Overview

Manager – Pharmacovigilance Jobs in Rabat, Rabat-Salé-Kénitra, Morocco at Cipla Africa

Title: Manager – Pharmacovigilance

Company: Cipla Africa

Location: Rabat, Rabat-Salé-Kénitra, Morocco

Jub Porpose

Ensure a compliant, efficient, and robust Pharmacovigilance (PV) system in Morocco, in line with national regulations and global pharmacovigilance standards.

Act as the single 24/7 point of contact with Moroccan health authorities (CAPM and DMP) for all safety-related matters and ensure effective collection, reporting, evaluation, and communication of product safety information to protect patient safety and maintain marketing authorization compliance.

  • Organizational Chart
  • Key Accountabilities

Accountability Cluster

Major Activities / Tasks

Regulatory Liaison & Authority Interaction

  • Act as the single 24/7 contact point for CAPM and DMP regarding product safety.
  • Respond to safety-related requests from authorities within required timelines.
  • Ensure compliance with Moroccan pharmacovigilance laws, guidelines, and authority expectations.
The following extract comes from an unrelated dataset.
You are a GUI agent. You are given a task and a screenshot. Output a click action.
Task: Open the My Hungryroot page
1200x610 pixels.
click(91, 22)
Safety Data Collection & Reporting

  • Ensure intake, documentation, and transmission of all AEs, ADRs, special situations, pregnancies, product quality complaints with safety impact, and literature cases from Morocco.
  • Ensure timely submission of ICSRs to CAPM and transmission to the global safety database.
  • Oversee submission of PSURs, safety signals, and ad-hoc safety reports as per Moroccan requirements.

Oversight of Local PV System

  • Maintain continuous oversight of the local pharmacovigilance system, ensuring compliance, effectiveness, and adequate resourcing.
  • Monitor benefit–risk profiles of marketed products and ensure escalation of safety issues internally and externally.
  • Oversee implementation of risk minimization measures and RMP commitments locally.
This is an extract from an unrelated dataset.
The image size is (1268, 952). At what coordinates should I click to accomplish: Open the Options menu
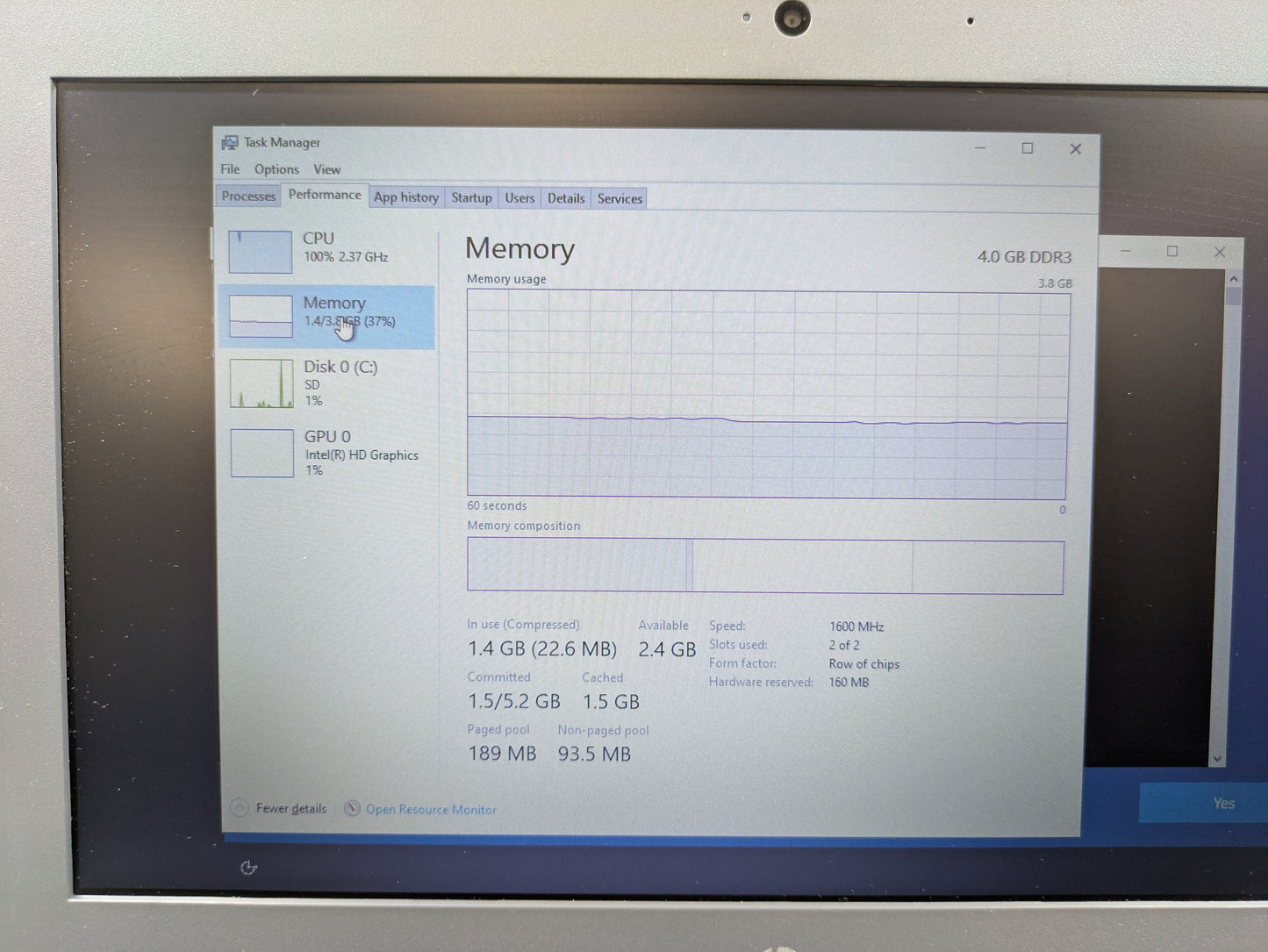click(276, 168)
PV Quality System & Documentation

  • Maintain the Local PSMF or Morocco local annex aligned with the Global PSMF.
  • Ensure local SOPs and work instructions are current, compliant, and implemented.
  • Ensure documentation control, archiving, reconciliation activities, CAPA management, audit and inspection readiness.

Training & Awareness

  • Deliver, document, and track pharmacovigilance training for all local employees, distributors, partners, and third parties.
  • Ensure ongoing PV awareness across all functions to guarantee timely reporting of safety information.
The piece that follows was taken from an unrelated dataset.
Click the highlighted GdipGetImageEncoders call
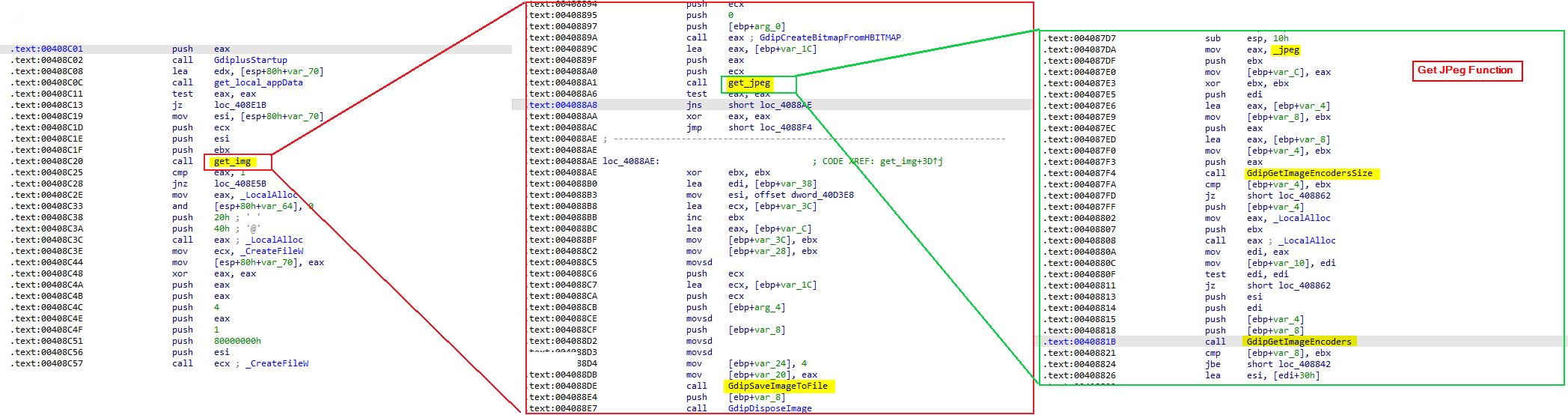Viewport: 1568px width, 415px height. pos(1299,342)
Signal Management & Safety Communication

  • Contribute to local signal detection activities (trend analysis, literature review inputs) in line with global processes.
  • Coordinate safety communications, DHPCs, urgent safety restrictions, and authority-mandated notifications.

Vendor, Distributor & Partner Oversight

  • Ensure Safety Data Exchange Agreements (SDEAs) or PV clauses are in place with all partners and distributors.
  • Conduct periodic oversight (KPIs, audits, follow-ups) of partner PV activities.

Audit, Inspection & Business Continuity

  • Ensure readiness for authority inspections and internal audits. Lead responses to findings and corrective actions (CAPAs).
  • Maintain 24/7 availability and ensure business continuity through a trained deputy/local back‑up.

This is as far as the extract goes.